原文 ▸
= = =
説明

吸収性樹脂粒子及びこの製造方法

【課題】表面シートや吸収層の素材や構造を変更することなく、吸収体の柔軟性を向上させる吸収性樹脂粒子を提供する。
【解決手段】水溶性ビニルモノマー(a1)及び/又は加水分解性ビニルモノマー(a2)、内部架橋剤(a3)並びに表面架橋剤(a4)を必須構成単位としてなる架橋重合体(A)と、ポリオキシエチレンポリオキシプロピレンブロック共重合体である非イオン界面活性剤(B)とを含んでなる吸収性樹脂粒子であって、吸収性樹脂粒子の表面に(B)が存在してなり、表面に存在する(B)の量が(A)の重量を基準として0.01〜1重量%である吸収性樹脂粒子。

【発明の詳細な説明】
【技術分野】
【0001】
本発明は、界面活性剤を含有する吸収性樹脂粒子に関する。
【背景技術】
【0002】
紙おむつ等に使用される吸収体は、通常、綿状パルプと吸収性樹脂粒子の積層体及び不織布等を組み合わせたものである。ただ近年では使用上の快適さ、携帯の容易さ等の要望から、吸収体の薄型化、軽量化に向けて綿状パルプの使用量の低減が進められている。ただしこれは同時に吸収体の柔軟性を損なうため、吸収体の素材や構造の改良による柔軟性向上の検討が行われている。
【0003】
従来、吸収性樹脂粒子を含む吸収体の柔軟性の向上に関して、吸収層において高密度繊維層と低密度繊維層とが交互に積層された繊維層積層体からなるクッション層を配したものや(特許文献1)、表面シートにおいて、一方向に伸びる畝部と溝部を交互に配し、畝部の繊維量を実質的に多くした不織布を使用したものが提案されている(特許文献2)。
【先行技術文献】
【特許文献】
【0004】
【特許文献1】特開2008−229033号公報
【特許文献2】特開2010−106430号公報
【発明の概要】
【発明が解決しようとする課題】
【0005】
しかしながら、従来の方法では素材や工程の変更に伴う高コスト化といった欠点があった。そこで本発明は、表面シートや吸収層の素材や構造を変更することなく、吸収体の柔軟性を向上させる吸収性樹脂粒子を提供することを目的とする。
【課題を解決するための手段】
【0006】
本発明者は、上記の目的を達成するべく検討を行った結果、本発明に到達した。すなわち、本発明は、水溶性ビニルモノマー(a1)及び/又は加水分解性ビニルモノマー(a2)、内部架橋剤(a3)並びに表面架橋剤(a4)を必須構成単位としてなる架橋重合体(A)と、ポリオキシエチレンポリオキシプロピレンブロック共重合体である非イオン界面活性剤(B)とを含んでなる吸収性樹脂粒子であって、吸収性樹脂粒子の表面に(B)が存在してなり、表面に存在する(B)の量が(A)の重量を基準として0.01〜1重量%である吸収性樹脂粒子である。
= = =
保存データ ▸
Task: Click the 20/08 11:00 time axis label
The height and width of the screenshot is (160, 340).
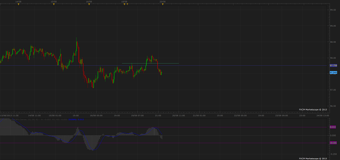Action: pos(178,116)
= = =
作業内容 ▸
• 1. 吸収性樹脂粒子に関する文書をもとに、次の問いに答えてください。
(a) 紙おむつ等に使用される吸収体は、通常、何を組み合わせたものですか。
(b) 従来の方法にはどのような欠点がありましたか。
(c) 表面に存在する(B)の量は、(A)の重量を基準として何重量%ですか。
• 2. 吸収性樹脂粒子に関する文書を、最後の文の後から書き継いでください。

作業別の回答 ▸
• 1.
(a) 綿状パルプと吸収性樹脂粒子の積層体及び不織布等を組み合わせたものです。
(b) 素材や工程の変更に伴う高コスト化という欠点がありました。
(c) 0.01〜1重量%です。

• 2.
【発明の効果】
【0007】
本発明の吸収性樹脂粒子は、これを含む吸収体の柔軟性を向上させる効果を奏する。
【発明を実施するための形態】
【0008】
本発明の吸収性樹脂粒子は、架橋重合体(A)と非イオン界面活性剤(B)とを含んでなる吸収性樹脂粒子である。架橋重合体(A)は、水溶性ビニルモノマー(a1)及び/又は加水分解性ビニルモノマー(a2)、内部架橋剤(a3)並びに表面架橋剤(a4)を必須構成単位としてなる。
【0009】
<架橋重合体(A)>
水溶性ビニルモノマー(a1)とは、25℃の水100gに少なくとも100g溶解する性質(溶解度)を持つビニルモノマーを意味する。
なお、溶解度は、「改訂3版 化学便覧 基礎編II(II−166ページ〜II−175ページ)」に記載された方法により測定される。
加水分解性ビニルモノマー(a2)とは、加水分解により水溶性ビニルモノマー(a1)となるビニルモノマーを意味する。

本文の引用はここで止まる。